● **Task prompt**
Every entry must appear in the output exactly as it does here.

Items from a data source
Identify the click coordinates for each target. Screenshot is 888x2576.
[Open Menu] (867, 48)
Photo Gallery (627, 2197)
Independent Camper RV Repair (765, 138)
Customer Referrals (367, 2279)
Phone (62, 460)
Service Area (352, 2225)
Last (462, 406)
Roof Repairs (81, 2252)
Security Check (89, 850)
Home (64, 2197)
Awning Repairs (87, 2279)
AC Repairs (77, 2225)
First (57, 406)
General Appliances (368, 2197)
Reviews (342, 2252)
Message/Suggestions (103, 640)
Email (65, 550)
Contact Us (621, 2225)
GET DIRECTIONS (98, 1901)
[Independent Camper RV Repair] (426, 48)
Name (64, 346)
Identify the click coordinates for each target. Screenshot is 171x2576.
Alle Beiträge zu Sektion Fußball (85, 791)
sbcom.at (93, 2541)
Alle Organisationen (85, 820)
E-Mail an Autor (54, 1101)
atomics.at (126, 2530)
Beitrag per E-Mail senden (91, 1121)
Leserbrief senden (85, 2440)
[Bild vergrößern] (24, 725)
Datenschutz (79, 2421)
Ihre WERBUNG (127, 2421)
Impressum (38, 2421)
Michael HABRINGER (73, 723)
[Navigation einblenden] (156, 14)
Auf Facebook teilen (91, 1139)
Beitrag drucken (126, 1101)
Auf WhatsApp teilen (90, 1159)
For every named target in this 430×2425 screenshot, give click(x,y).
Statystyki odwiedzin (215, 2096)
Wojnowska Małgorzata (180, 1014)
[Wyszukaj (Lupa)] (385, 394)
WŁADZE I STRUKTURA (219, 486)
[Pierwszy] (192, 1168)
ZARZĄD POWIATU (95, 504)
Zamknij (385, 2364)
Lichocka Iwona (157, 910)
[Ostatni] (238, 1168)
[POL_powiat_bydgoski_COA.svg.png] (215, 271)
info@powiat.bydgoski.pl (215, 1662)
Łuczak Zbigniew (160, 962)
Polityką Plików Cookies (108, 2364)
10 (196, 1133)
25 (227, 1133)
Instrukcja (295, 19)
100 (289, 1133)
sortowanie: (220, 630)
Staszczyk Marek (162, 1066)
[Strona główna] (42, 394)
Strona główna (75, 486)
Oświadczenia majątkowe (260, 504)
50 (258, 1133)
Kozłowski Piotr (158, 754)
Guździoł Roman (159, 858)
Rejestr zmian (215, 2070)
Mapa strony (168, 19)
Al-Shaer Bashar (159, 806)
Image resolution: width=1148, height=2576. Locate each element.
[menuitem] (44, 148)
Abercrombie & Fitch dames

● **Response area**
Identify the click coordinates for each target. Screenshot is 888x2576.
[Open Menu] (867, 48)
Photo Gallery (627, 2197)
Independent Camper RV Repair (765, 138)
Customer Referrals (367, 2279)
Phone (62, 460)
Service Area (352, 2225)
Last (462, 406)
Roof Repairs (81, 2252)
Security Check (89, 850)
Home (64, 2197)
Awning Repairs (87, 2279)
AC Repairs (77, 2225)
First (57, 406)
General Appliances (368, 2197)
Reviews (342, 2252)
Message/Suggestions (103, 640)
Email (65, 550)
Contact Us (621, 2225)
GET DIRECTIONS (98, 1901)
[Independent Camper RV Repair] (426, 48)
Name (64, 346)
Identify the click coordinates for each target. Screenshot is 171x2576.
Alle Beiträge zu Sektion Fußball (85, 791)
sbcom.at (93, 2541)
Alle Organisationen (85, 820)
E-Mail an Autor (54, 1101)
atomics.at (126, 2530)
Beitrag per E-Mail senden (91, 1121)
Leserbrief senden (85, 2440)
[Bild vergrößern] (24, 725)
Datenschutz (79, 2421)
Ihre WERBUNG (127, 2421)
Impressum (38, 2421)
Michael HABRINGER (73, 723)
[Navigation einblenden] (156, 14)
Auf Facebook teilen (91, 1139)
Beitrag drucken (126, 1101)
Auf WhatsApp teilen (90, 1159)
For every named target in this 430×2425 screenshot, give click(x,y).
Statystyki odwiedzin (215, 2096)
Wojnowska Małgorzata (180, 1014)
[Wyszukaj (Lupa)] (385, 394)
WŁADZE I STRUKTURA (219, 486)
[Pierwszy] (192, 1168)
ZARZĄD POWIATU (95, 504)
Zamknij (385, 2364)
Lichocka Iwona (157, 910)
[Ostatni] (238, 1168)
[POL_powiat_bydgoski_COA.svg.png] (215, 271)
info@powiat.bydgoski.pl (215, 1662)
Łuczak Zbigniew (160, 962)
Polityką Plików Cookies (108, 2364)
10 (196, 1133)
25 (227, 1133)
Instrukcja (295, 19)
100 (289, 1133)
sortowanie: (220, 630)
Staszczyk Marek (162, 1066)
[Strona główna] (42, 394)
Strona główna (75, 486)
Oświadczenia majątkowe (260, 504)
50 (258, 1133)
Kozłowski Piotr (158, 754)
Guździoł Roman (159, 858)
Rejestr zmian (215, 2070)
Mapa strony (168, 19)
Al-Shaer Bashar (159, 806)
Image resolution: width=1148, height=2576. Locate each element.
[menuitem] (44, 148)
Abercrombie & Fitch dames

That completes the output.